======== Records to use ========

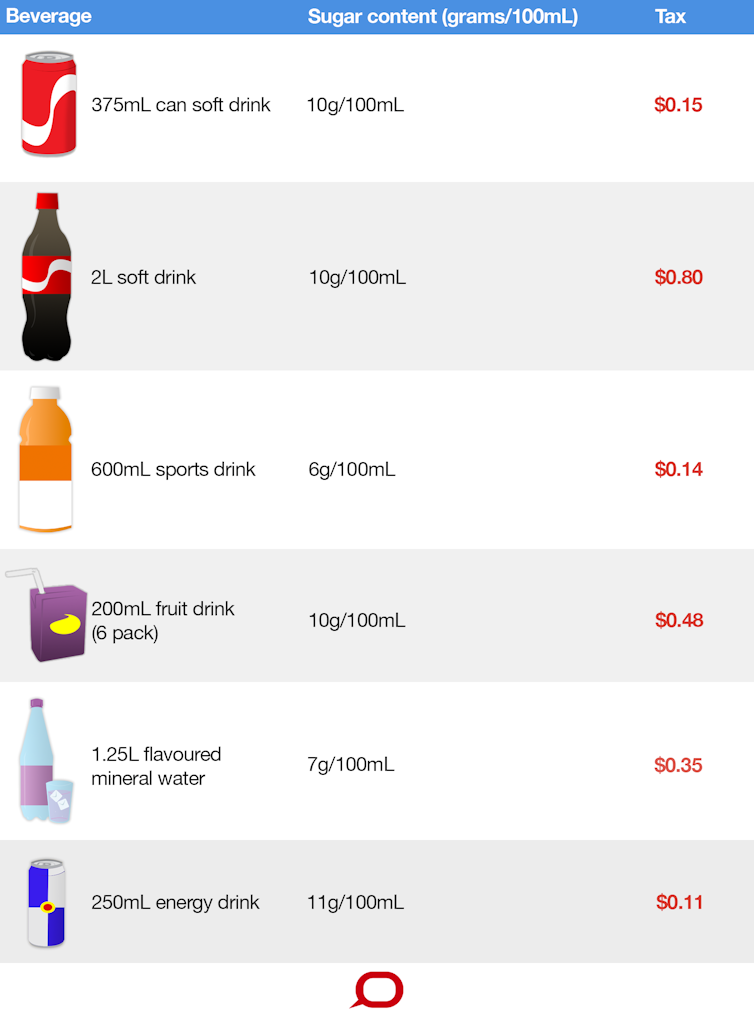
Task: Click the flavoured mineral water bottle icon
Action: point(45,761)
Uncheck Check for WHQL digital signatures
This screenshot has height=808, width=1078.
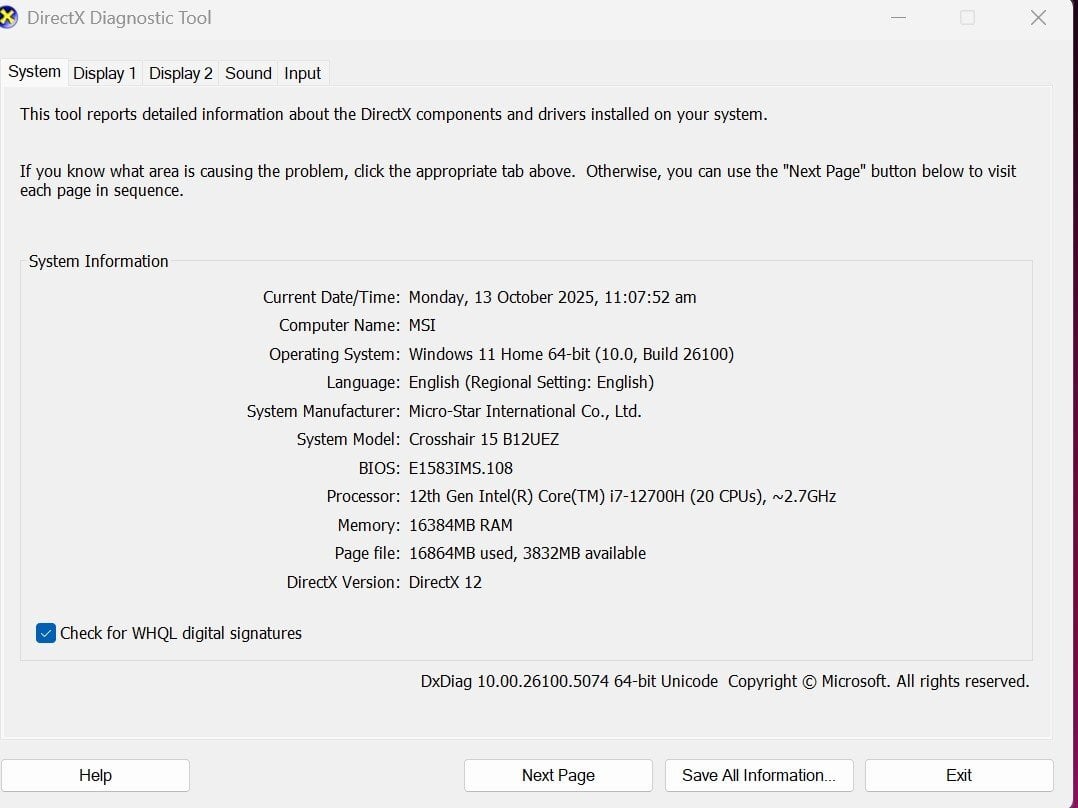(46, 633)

========

*Work to complete*: The range runs from the line containing "Uncheck Check for WHQL digital signatures" through the end of the entries; print those lines exactly and leave the pictures out.

*Answer section*:
Uncheck Check for WHQL digital signatures
This screenshot has height=808, width=1078.
(46, 633)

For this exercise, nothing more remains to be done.